• _DIRECTIONS_:
Every line from the one containing "Bytové doplňky a interiér (245, 56)" to the end of the records below, written out word for word, is the whole answer.

(Stored items from a collection)
-- Opening Marker --

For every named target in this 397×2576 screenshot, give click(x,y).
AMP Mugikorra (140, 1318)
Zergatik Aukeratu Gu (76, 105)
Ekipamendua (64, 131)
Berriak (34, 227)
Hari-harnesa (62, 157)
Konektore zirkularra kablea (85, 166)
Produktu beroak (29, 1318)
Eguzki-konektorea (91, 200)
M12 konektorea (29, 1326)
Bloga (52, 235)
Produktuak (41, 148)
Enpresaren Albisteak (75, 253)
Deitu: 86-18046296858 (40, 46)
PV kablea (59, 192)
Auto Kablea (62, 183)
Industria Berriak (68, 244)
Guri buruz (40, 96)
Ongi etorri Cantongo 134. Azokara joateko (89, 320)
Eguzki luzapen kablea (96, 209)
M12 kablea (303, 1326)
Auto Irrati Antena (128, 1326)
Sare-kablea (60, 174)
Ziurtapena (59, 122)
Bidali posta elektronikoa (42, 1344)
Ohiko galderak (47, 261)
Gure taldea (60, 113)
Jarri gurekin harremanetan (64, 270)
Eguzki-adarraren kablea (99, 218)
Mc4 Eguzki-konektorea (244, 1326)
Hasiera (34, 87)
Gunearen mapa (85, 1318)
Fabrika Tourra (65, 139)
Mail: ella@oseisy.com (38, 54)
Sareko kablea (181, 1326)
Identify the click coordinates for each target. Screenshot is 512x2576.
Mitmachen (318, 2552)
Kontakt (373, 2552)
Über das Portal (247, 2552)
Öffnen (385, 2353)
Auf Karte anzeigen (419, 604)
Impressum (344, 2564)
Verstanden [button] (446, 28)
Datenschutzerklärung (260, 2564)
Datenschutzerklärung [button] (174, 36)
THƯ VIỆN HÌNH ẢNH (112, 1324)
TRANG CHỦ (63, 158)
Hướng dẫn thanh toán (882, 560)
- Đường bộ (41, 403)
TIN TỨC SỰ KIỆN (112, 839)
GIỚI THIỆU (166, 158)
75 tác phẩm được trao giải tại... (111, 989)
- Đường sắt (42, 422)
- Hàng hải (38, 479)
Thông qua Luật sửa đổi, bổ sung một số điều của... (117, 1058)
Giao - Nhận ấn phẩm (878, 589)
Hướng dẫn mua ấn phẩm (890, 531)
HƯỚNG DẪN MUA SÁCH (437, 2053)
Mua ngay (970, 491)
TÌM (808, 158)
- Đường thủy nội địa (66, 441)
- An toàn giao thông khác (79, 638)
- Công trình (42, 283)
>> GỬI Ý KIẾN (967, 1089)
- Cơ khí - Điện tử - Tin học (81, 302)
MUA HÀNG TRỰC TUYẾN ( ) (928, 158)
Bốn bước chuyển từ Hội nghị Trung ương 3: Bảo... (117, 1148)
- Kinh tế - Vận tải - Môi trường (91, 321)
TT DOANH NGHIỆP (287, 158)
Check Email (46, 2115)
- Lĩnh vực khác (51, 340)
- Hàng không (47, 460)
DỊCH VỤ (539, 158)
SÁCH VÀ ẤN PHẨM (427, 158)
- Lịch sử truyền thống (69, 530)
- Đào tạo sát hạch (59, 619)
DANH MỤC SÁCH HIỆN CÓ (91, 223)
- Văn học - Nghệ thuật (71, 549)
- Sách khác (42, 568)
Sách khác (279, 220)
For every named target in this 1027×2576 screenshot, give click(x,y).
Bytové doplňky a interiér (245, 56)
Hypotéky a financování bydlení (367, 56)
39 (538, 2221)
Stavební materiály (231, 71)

-- Closing Marker --

• _WORKED SOLUTION_:
Bytové doplňky a interiér (245, 56)
Hypotéky a financování bydlení (367, 56)
39 (538, 2221)
Stavební materiály (231, 71)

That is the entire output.